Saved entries
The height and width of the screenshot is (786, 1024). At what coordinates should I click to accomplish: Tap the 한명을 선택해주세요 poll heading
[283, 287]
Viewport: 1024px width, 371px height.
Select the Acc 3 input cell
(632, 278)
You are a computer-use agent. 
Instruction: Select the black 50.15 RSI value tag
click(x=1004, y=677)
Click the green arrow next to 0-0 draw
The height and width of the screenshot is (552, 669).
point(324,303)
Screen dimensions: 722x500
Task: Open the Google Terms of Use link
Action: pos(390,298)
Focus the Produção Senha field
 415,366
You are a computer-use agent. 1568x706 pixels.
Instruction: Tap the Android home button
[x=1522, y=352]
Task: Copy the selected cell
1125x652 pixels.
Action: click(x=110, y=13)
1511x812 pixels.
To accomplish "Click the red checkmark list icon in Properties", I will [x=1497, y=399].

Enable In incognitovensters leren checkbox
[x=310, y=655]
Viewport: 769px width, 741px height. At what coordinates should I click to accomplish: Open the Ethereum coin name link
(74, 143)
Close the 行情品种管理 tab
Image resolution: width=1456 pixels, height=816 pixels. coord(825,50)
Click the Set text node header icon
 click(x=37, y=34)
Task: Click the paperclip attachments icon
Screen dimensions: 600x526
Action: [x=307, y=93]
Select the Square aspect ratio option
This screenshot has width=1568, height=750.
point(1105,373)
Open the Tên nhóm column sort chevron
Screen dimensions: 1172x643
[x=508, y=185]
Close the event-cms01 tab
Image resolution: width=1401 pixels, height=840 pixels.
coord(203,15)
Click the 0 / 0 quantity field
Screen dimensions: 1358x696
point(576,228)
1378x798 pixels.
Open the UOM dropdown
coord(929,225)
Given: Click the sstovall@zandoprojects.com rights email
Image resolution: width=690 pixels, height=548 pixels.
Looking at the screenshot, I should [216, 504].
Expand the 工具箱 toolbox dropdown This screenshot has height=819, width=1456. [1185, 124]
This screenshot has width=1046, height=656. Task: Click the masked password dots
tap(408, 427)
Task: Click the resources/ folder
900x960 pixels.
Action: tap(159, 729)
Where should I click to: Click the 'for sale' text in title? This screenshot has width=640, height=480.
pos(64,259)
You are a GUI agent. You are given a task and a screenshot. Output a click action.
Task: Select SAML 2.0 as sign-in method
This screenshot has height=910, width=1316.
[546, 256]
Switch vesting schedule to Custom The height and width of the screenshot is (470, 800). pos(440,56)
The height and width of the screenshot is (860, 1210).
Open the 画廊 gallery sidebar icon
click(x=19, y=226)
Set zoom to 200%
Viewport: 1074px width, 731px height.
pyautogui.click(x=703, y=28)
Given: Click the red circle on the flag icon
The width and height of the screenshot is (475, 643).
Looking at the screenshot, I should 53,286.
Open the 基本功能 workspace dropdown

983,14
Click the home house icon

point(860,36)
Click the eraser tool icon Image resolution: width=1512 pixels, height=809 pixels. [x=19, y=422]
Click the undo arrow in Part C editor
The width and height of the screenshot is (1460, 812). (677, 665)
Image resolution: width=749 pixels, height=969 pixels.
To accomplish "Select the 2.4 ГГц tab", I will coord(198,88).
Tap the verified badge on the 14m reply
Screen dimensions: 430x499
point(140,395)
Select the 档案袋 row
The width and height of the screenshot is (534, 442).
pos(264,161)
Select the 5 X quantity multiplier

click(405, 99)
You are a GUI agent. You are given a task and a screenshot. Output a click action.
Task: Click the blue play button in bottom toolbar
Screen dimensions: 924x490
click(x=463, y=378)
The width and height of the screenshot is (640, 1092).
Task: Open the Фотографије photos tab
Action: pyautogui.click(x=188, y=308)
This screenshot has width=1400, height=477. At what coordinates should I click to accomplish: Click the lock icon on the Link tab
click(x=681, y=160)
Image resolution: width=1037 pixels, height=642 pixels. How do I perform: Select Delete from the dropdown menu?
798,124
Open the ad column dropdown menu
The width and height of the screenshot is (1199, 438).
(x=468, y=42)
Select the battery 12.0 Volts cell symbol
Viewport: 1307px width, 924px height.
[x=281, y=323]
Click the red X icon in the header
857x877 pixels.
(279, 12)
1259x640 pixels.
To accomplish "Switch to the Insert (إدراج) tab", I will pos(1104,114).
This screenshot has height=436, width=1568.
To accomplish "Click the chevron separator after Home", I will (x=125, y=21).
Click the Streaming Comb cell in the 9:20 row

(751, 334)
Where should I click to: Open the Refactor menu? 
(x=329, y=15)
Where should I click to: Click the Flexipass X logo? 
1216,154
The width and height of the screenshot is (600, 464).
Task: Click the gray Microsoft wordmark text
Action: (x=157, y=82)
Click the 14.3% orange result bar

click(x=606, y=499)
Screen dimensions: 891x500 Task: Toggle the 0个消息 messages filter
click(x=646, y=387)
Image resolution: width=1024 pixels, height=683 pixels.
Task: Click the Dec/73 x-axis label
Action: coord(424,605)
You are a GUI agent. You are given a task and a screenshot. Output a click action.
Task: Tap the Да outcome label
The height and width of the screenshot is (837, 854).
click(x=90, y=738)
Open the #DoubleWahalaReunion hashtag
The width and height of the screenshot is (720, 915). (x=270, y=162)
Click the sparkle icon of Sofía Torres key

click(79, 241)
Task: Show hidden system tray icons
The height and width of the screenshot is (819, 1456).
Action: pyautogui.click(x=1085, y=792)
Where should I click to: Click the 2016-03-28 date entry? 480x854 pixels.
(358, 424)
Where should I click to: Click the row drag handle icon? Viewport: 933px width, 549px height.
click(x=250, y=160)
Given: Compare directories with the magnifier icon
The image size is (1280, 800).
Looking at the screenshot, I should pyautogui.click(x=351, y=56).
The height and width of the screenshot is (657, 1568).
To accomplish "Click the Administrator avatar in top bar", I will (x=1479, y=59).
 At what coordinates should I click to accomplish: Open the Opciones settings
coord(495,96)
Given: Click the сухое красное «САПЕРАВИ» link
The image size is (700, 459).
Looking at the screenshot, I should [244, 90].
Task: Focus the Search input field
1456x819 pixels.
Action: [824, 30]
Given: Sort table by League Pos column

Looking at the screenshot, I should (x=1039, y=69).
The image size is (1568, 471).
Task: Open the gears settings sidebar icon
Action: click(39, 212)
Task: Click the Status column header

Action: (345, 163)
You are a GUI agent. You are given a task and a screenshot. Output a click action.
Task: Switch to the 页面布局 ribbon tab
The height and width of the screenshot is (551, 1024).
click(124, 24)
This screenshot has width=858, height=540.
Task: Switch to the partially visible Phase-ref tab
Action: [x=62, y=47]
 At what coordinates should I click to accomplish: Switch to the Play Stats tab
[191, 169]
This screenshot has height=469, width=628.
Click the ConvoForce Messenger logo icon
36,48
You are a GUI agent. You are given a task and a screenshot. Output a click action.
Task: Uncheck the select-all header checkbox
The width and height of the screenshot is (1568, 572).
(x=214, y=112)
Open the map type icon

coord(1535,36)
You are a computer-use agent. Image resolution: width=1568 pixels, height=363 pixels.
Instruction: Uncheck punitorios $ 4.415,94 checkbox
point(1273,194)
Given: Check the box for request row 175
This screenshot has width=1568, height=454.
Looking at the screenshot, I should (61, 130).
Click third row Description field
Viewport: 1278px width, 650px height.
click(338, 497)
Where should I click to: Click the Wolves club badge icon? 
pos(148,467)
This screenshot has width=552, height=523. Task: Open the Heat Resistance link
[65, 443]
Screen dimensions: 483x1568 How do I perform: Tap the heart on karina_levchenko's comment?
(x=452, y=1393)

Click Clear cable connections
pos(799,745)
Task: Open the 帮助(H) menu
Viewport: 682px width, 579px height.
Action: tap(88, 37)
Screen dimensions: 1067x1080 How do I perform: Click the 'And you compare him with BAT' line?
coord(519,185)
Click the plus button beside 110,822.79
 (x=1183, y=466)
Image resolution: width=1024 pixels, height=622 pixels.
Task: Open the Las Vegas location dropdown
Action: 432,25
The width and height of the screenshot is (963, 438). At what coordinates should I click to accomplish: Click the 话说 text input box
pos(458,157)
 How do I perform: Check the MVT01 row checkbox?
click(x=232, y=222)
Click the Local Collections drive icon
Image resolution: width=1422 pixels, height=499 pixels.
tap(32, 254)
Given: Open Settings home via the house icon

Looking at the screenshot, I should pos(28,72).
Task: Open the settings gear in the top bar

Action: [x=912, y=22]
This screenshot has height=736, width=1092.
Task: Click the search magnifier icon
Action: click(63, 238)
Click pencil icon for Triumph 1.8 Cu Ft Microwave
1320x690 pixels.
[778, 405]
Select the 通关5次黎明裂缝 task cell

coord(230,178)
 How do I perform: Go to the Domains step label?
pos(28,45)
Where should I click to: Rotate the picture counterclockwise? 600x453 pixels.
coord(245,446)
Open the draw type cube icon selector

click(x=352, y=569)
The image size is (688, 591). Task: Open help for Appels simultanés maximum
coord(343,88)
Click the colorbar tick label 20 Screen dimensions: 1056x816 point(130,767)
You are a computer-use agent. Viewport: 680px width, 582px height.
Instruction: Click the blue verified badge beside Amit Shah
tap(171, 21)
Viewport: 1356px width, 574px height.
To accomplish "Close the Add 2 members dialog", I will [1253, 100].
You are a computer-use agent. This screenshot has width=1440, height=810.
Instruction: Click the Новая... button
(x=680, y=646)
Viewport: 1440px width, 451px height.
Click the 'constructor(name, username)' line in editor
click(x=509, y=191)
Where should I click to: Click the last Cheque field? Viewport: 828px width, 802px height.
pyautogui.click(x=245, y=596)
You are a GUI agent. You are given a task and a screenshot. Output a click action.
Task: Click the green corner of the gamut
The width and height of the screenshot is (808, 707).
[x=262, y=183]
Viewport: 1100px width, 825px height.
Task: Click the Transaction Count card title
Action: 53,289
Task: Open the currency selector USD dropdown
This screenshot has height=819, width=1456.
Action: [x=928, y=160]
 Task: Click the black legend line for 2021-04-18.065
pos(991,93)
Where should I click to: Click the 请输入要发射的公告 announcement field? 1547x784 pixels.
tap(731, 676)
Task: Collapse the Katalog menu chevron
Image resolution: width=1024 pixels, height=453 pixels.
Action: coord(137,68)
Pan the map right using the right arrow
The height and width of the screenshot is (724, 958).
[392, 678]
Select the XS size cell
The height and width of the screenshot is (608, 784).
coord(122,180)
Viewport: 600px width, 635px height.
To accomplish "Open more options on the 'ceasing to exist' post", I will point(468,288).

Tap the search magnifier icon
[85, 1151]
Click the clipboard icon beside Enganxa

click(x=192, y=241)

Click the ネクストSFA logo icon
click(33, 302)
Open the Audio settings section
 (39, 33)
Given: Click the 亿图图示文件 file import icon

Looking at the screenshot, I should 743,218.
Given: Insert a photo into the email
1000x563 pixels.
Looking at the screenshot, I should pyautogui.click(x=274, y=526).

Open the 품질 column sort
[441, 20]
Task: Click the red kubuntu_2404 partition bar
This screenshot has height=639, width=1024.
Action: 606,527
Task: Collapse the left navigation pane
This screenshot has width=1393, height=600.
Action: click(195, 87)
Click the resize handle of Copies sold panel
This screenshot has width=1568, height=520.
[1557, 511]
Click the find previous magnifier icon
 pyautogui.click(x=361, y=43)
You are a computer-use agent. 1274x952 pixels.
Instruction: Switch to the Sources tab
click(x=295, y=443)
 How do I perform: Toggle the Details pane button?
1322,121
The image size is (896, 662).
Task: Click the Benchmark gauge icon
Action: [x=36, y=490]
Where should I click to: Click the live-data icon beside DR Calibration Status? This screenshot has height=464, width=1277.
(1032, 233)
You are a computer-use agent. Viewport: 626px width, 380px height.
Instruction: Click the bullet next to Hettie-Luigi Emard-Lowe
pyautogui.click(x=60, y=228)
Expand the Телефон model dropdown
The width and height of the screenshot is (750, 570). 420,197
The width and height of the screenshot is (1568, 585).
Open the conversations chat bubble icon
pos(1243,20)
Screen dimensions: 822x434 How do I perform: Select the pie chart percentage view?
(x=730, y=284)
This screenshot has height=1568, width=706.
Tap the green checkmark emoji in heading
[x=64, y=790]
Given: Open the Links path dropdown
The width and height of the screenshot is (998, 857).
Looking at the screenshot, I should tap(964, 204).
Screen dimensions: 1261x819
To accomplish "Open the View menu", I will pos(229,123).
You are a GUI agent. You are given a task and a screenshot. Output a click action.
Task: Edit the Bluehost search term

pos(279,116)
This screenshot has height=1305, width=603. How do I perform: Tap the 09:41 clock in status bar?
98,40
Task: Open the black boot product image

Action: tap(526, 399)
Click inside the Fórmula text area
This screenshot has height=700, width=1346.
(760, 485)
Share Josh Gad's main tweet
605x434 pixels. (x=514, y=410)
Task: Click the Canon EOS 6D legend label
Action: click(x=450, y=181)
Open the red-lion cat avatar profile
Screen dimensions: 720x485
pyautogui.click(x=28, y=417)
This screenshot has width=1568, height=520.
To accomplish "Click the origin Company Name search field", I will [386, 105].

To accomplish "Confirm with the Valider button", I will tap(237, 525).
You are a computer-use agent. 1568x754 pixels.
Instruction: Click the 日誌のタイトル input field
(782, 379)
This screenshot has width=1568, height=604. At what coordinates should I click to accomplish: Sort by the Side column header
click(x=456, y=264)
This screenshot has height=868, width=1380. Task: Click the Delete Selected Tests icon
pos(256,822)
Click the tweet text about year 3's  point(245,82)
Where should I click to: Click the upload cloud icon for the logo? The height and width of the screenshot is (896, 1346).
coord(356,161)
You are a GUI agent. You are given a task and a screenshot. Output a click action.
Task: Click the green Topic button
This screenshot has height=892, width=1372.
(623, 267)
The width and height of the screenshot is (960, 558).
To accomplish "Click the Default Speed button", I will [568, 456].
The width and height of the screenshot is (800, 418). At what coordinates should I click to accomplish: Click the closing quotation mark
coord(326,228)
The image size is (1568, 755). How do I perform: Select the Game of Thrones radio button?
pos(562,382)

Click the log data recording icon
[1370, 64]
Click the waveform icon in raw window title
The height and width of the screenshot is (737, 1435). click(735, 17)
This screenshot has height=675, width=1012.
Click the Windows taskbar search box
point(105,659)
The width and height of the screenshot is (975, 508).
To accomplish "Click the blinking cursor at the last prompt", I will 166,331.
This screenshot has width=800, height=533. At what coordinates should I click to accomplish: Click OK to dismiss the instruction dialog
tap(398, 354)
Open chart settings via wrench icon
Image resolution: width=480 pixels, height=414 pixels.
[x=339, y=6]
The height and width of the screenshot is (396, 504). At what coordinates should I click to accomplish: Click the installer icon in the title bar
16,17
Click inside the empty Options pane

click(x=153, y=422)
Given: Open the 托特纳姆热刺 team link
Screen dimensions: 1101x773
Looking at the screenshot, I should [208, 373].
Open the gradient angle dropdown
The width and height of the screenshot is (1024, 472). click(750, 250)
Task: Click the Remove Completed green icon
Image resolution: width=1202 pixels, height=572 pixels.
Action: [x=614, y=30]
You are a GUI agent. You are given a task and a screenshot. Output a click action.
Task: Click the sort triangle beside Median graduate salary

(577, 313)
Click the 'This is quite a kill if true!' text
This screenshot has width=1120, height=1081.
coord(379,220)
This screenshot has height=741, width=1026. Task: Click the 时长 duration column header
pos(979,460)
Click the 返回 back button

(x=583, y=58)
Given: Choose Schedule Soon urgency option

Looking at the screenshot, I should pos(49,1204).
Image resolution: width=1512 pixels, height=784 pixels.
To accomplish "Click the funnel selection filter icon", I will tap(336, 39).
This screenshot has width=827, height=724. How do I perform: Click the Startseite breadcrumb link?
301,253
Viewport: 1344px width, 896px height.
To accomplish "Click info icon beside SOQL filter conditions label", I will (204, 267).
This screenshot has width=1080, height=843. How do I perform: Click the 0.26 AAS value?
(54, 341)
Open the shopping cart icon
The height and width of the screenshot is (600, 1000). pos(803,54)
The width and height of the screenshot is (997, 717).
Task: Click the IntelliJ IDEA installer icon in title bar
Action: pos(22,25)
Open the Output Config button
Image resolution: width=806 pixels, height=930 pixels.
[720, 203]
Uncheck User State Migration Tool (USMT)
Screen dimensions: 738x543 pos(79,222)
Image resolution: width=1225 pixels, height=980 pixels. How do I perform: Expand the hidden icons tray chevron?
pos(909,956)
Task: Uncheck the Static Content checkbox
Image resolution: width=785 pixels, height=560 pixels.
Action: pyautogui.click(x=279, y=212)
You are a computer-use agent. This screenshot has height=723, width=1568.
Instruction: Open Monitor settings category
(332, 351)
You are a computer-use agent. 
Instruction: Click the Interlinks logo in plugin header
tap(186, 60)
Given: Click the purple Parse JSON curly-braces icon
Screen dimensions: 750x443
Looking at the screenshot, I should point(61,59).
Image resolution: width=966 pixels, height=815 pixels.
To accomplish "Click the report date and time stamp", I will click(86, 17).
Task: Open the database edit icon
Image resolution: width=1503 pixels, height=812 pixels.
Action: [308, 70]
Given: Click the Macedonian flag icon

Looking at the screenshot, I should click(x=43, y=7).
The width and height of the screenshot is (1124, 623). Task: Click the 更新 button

→ WHAT YOU WILL DO: Would you copy out exactly the lines from the one holding "Image resolution: width=1225" through the end of the entries above, both ends included?

→ RESPONSE TO THE TASK:
Image resolution: width=1225 pixels, height=980 pixels. How do I perform: Expand the hidden icons tray chevron?
pos(909,956)
Task: Uncheck the Static Content checkbox
Image resolution: width=785 pixels, height=560 pixels.
Action: pyautogui.click(x=279, y=212)
You are a computer-use agent. This screenshot has height=723, width=1568.
Instruction: Open Monitor settings category
(332, 351)
You are a computer-use agent. 
Instruction: Click the Interlinks logo in plugin header
tap(186, 60)
Given: Click the purple Parse JSON curly-braces icon
Screen dimensions: 750x443
Looking at the screenshot, I should point(61,59).
Image resolution: width=966 pixels, height=815 pixels.
To accomplish "Click the report date and time stamp", I will click(86, 17).
Task: Open the database edit icon
Image resolution: width=1503 pixels, height=812 pixels.
Action: [308, 70]
Given: Click the Macedonian flag icon

Looking at the screenshot, I should click(x=43, y=7).
The width and height of the screenshot is (1124, 623). Task: Click the 更新 button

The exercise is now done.